This bronze leg from Hawick formerly belonged to a larger than life-size statue, presumably of an emperor or prominent military leader. The figure would have been seated upon a horse and sported a matching spur on the back of the heel. Dated to around AD 100-180, this bronze leg was found at the site if Milsington, near Hawick. The location of this find was once an important part of a network of Roman highways, and is a testament to the robust and dynamic system of infrastructure created at the time.
The leg itself would have been created by layering sheets of wax to form the initial shape, which would later be surrounded in a bronze cast and fired. Seeing as this object is a part of a greater statue, it would have been created in various stages and later attached to the rest of the figure.

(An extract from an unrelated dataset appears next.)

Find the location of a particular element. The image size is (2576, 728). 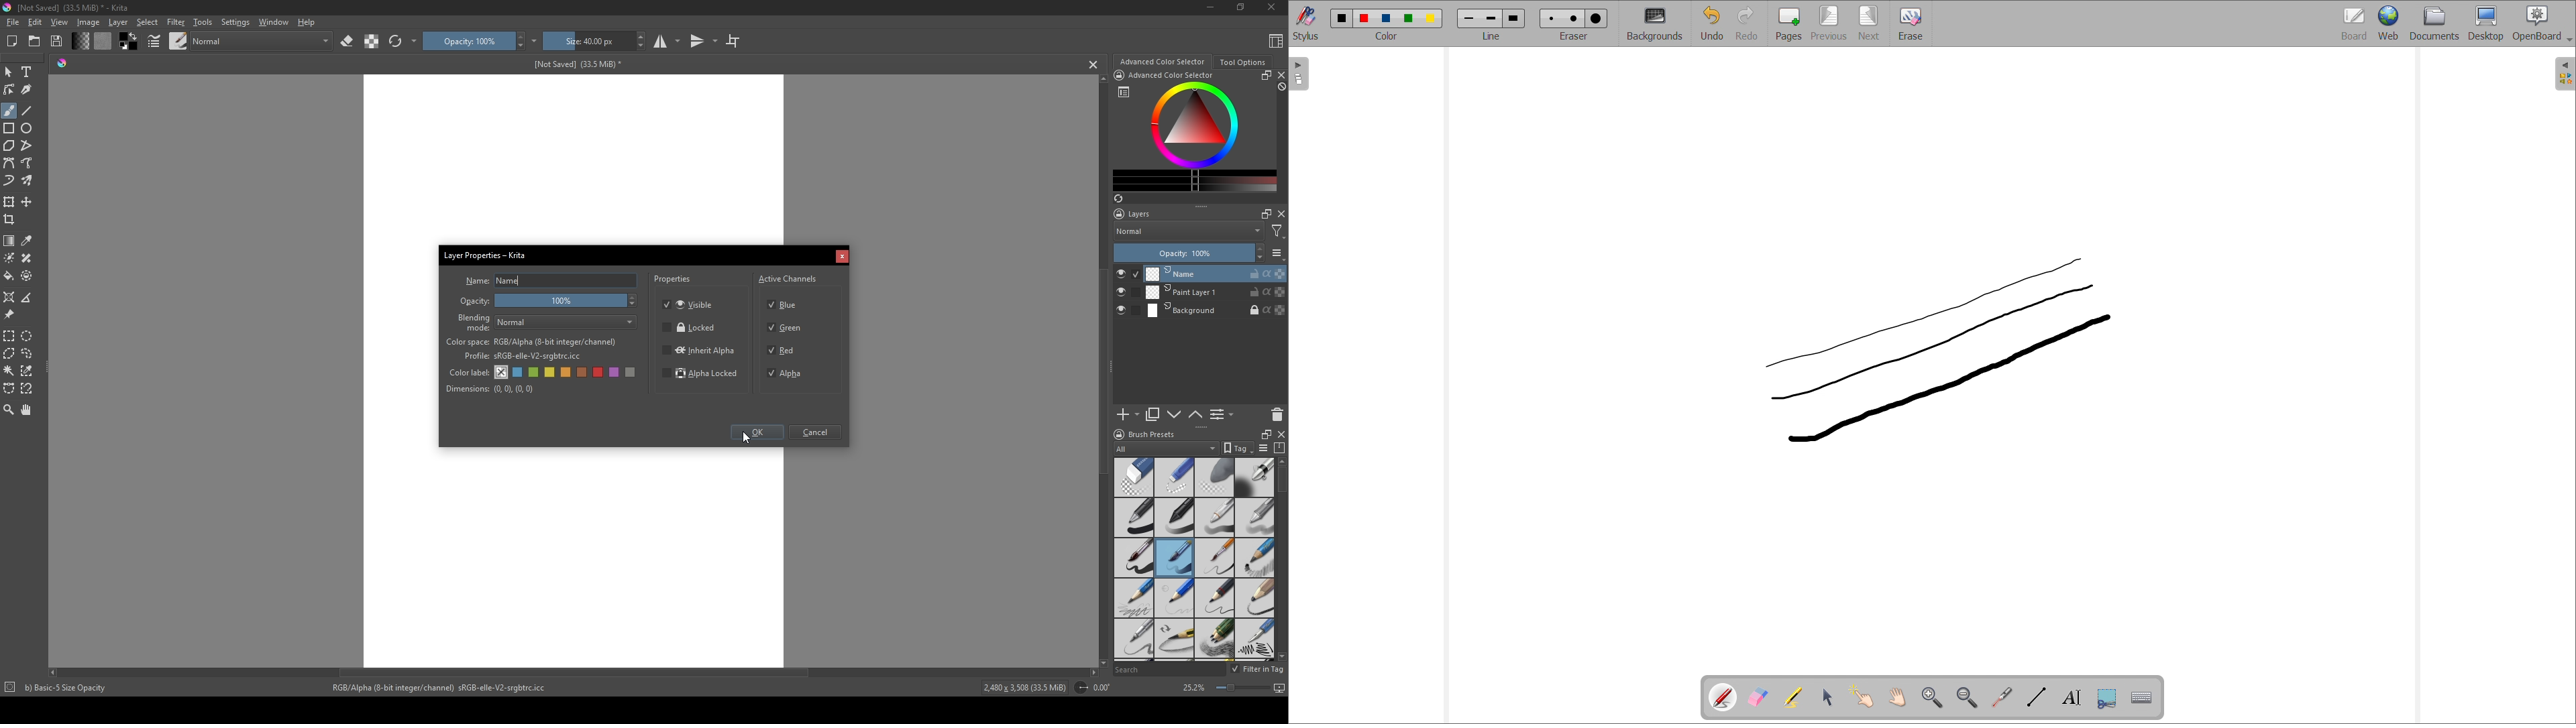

Why then, do we only see the bronze leg today, and not the entire statue? It is unlikely the leg was looted by locals, as it appears to have been removed with care and precision. Scholars suggest that the statue was removed in parts and the bronze was later recycled, either after the fort where this statue stood was abandoned, or after the leader it was a representation of had fallen from power. The leg was found within a bog alongside a bronze plinth. It is unknown whether the two objects are associated, or if there is any meaning attached to their placement in the bog.
The Milsington Leg is currently on display in the National Museum of Scotland as a part of the Iron Age and Roman Collections. Further research, including X-ray imaging and metal analysis, are to be undertaken to further understand the creation of this piece.